## YOUR GOAL
Retype the following lines word for word.
[begin DATASET ENTRIES]
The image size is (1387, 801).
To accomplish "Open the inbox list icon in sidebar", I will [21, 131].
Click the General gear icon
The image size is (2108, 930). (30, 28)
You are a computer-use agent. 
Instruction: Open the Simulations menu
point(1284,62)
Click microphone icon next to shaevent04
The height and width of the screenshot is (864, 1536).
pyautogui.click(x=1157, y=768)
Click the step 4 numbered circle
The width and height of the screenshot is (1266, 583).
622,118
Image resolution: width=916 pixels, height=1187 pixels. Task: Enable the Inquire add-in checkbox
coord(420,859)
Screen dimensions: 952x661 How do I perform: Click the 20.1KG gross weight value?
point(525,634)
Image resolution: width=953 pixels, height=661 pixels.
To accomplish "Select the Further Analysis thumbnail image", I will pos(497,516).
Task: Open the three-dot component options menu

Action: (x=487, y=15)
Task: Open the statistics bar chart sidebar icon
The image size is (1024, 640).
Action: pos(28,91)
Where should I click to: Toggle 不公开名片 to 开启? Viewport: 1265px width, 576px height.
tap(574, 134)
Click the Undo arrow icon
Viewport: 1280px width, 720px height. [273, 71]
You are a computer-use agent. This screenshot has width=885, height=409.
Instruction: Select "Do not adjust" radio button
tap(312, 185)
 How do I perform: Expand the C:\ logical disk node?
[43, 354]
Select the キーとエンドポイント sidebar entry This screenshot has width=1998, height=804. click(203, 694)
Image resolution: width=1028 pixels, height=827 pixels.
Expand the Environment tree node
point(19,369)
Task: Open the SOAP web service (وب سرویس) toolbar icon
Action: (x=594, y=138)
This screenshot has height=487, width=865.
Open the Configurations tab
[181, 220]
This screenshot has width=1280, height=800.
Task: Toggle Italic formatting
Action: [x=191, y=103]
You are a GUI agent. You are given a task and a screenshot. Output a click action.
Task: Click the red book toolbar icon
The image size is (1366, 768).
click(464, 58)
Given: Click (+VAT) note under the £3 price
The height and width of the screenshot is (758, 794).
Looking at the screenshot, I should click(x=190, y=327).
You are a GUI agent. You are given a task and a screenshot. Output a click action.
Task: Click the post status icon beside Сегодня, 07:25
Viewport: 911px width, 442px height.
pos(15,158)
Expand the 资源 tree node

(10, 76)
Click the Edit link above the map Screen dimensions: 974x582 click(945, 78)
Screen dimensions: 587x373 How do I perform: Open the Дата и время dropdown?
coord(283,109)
[end DATASET ENTRIES]
## RESPONSE TO THIS EXERCISE
The image size is (1387, 801).
To accomplish "Open the inbox list icon in sidebar", I will [21, 131].
Click the General gear icon
The image size is (2108, 930). (30, 28)
You are a computer-use agent. 
Instruction: Open the Simulations menu
point(1284,62)
Click microphone icon next to shaevent04
The height and width of the screenshot is (864, 1536).
pyautogui.click(x=1157, y=768)
Click the step 4 numbered circle
The width and height of the screenshot is (1266, 583).
622,118
Image resolution: width=916 pixels, height=1187 pixels. Task: Enable the Inquire add-in checkbox
coord(420,859)
Screen dimensions: 952x661 How do I perform: Click the 20.1KG gross weight value?
point(525,634)
Image resolution: width=953 pixels, height=661 pixels.
To accomplish "Select the Further Analysis thumbnail image", I will pos(497,516).
Task: Open the three-dot component options menu

Action: (x=487, y=15)
Task: Open the statistics bar chart sidebar icon
The image size is (1024, 640).
Action: pos(28,91)
Where should I click to: Toggle 不公开名片 to 开启? Viewport: 1265px width, 576px height.
tap(574, 134)
Click the Undo arrow icon
Viewport: 1280px width, 720px height. [273, 71]
You are a computer-use agent. This screenshot has width=885, height=409.
Instruction: Select "Do not adjust" radio button
tap(312, 185)
 How do I perform: Expand the C:\ logical disk node?
[43, 354]
Select the キーとエンドポイント sidebar entry This screenshot has width=1998, height=804. click(203, 694)
Image resolution: width=1028 pixels, height=827 pixels.
Expand the Environment tree node
point(19,369)
Task: Open the SOAP web service (وب سرویس) toolbar icon
Action: (x=594, y=138)
This screenshot has height=487, width=865.
Open the Configurations tab
[181, 220]
This screenshot has width=1280, height=800.
Task: Toggle Italic formatting
Action: [x=191, y=103]
You are a GUI agent. You are given a task and a screenshot. Output a click action.
Task: Click the red book toolbar icon
The image size is (1366, 768).
click(464, 58)
Given: Click (+VAT) note under the £3 price
The height and width of the screenshot is (758, 794).
Looking at the screenshot, I should click(x=190, y=327).
You are a GUI agent. You are given a task and a screenshot. Output a click action.
Task: Click the post status icon beside Сегодня, 07:25
Viewport: 911px width, 442px height.
pos(15,158)
Expand the 资源 tree node

(10, 76)
Click the Edit link above the map Screen dimensions: 974x582 click(945, 78)
Screen dimensions: 587x373 How do I perform: Open the Дата и время dropdown?
coord(283,109)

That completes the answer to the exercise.